Taulbert explained to Schoeniger, he was born in the Mississippi Delta, in a little town called Glen Allan, Miss. He was born to a teenage mother, didn’t know his father and there were cotton fields in every direction for miles as far as the eye can see.
“He said, ‘that was the expected way of life for people who looked like me,” said Schoeniger. “He was a master storyteller. He said, ‘Mr. Walter’s field truck came every morning at six.’ He talked to me about how the older field workers were grumpy. He said, ‘there were no congratulations, no pats on the back, no good job. That was it, from sunup to sundown. Your whole life.’ He said, ‘that’s what I was doing, picking cotton, since I was five years old.’ He said, ‘When I was 13, my uncle Cleve owned the local icehouse.’ He said, ‘This is the guy who taught me to think like an entrepreneur.'”
Changing the world
When Taulbert began to talk about his uncle, Schoeniger remembers looking at the cameraman understanding that what Taulbert was sharing was of exceptional importance and gravitas. Uncle Cleve only had a fourth-grade education and wasn’t allowed in the bank, but he was the only person in the town who was putting money in the bank. Clifton was in his early teens, following his uncle into an institution that was less than welcoming, and watched his uncle pull his passbook out of his overalls, slide it under the teller counter, exchange the money and have the passbook stamped. What Schoeniger learned from Uncle Cleve was the simple secret hiding in the mind of every entrepreneur is that it isn’t about us, it’s about them.

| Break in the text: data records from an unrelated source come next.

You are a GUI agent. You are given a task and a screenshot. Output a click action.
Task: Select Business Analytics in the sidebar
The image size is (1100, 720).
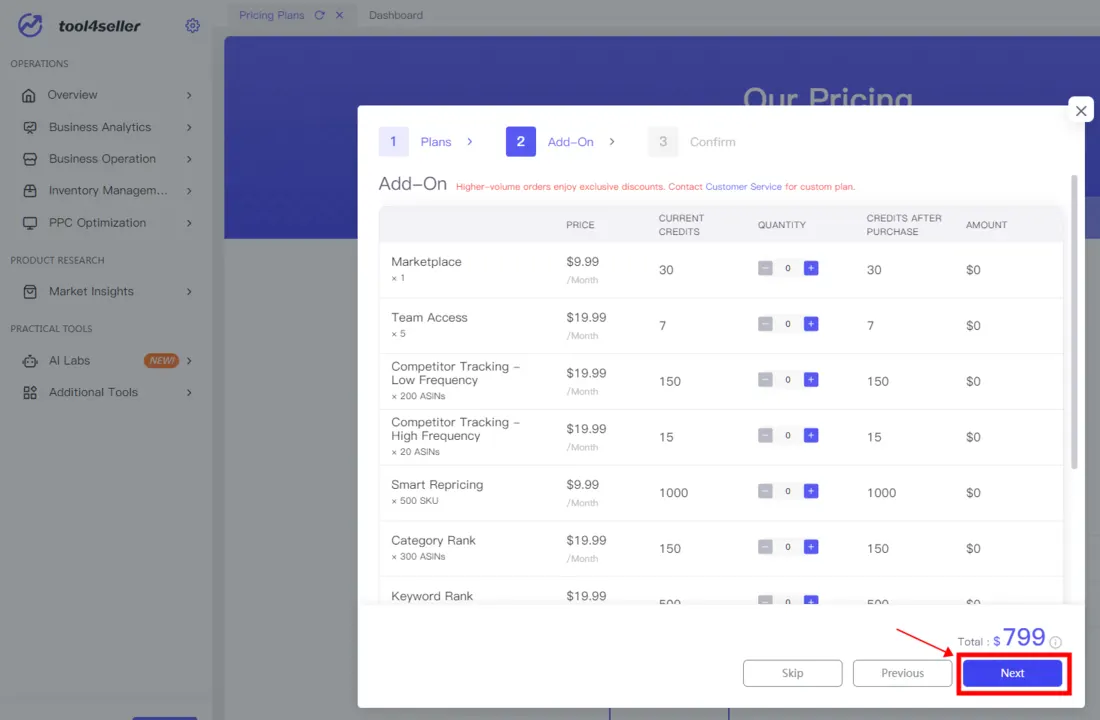pos(100,127)
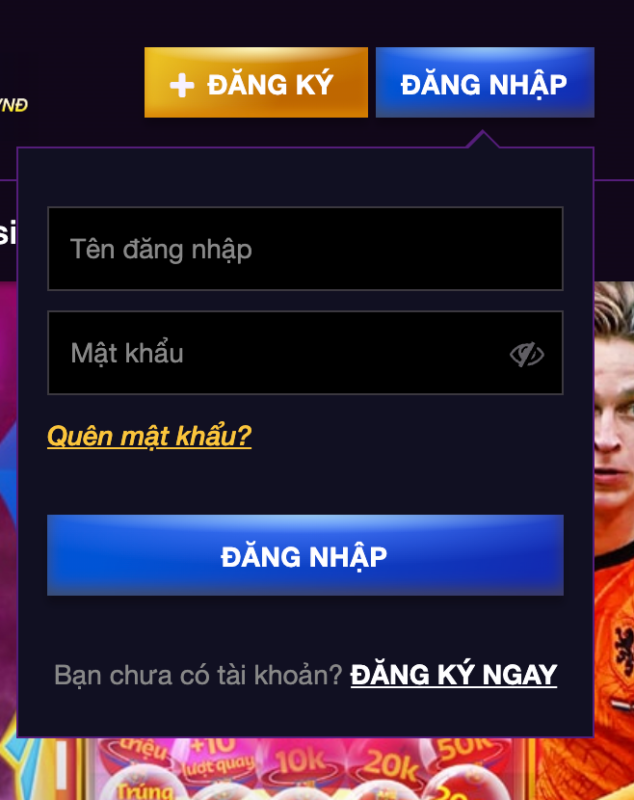This screenshot has height=800, width=634.
Task: Follow the ĐĂNG KÝ NGAY link
Action: pyautogui.click(x=454, y=674)
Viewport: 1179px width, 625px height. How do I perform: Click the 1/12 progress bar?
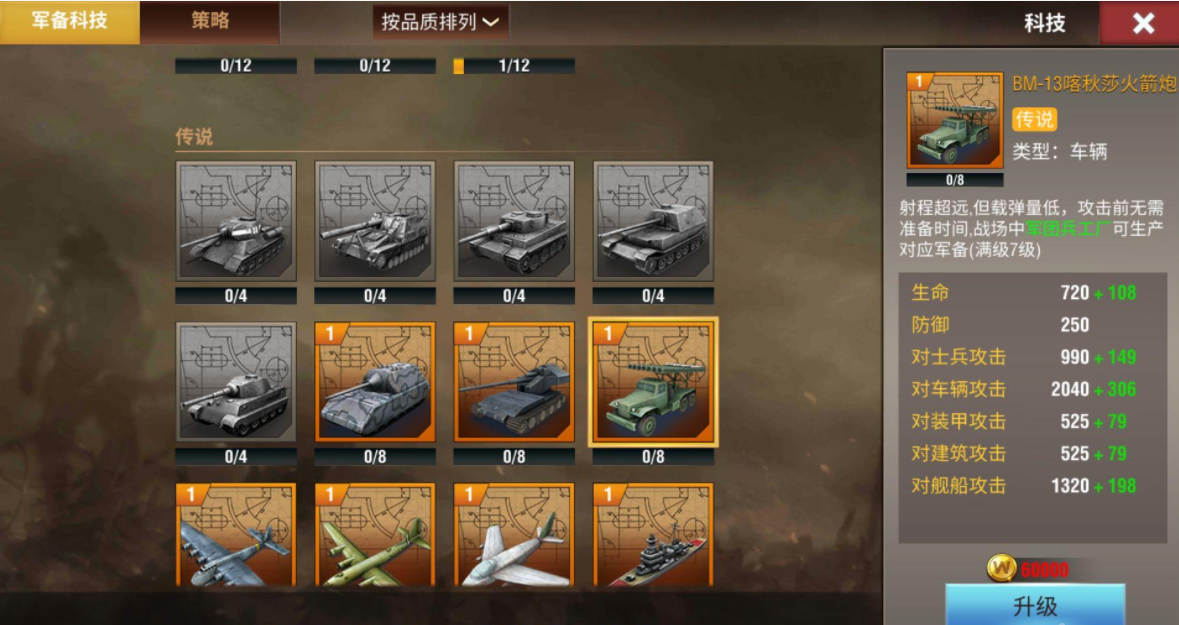point(514,66)
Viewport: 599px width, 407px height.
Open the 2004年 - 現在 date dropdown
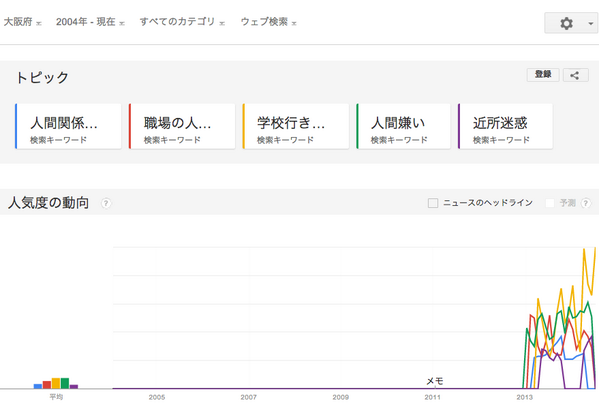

“[Taulbert] said, ‘There was something different about my uncle, but I couldn’t put my finger on it,'” said Schoeniger. “A year later, I convinced Clifton that we were going to co-write this book, Who Owns the Icehouse? The eight life lessons, eight common and predictable patterns of underlying beliefs and behaviors that empower ordinary people to do extraordinary things. We went to the Kauffman Foundation they founded the creation of Icehouse Entrepreneurial Mindset.”
The concept was readily embraced globally, in ways that they had never anticipated, said Schoeniger. People in Erie, Pa., came to them and said they had wanted to make it part of their middle school’s educational curriculum. The children began to see themselves as active contributors rather than passive employees after being exposed to the tenets of the Icehouse Entrepreneurial Mindset, which has also been adopted in high schools, career and technical education schools and in universities.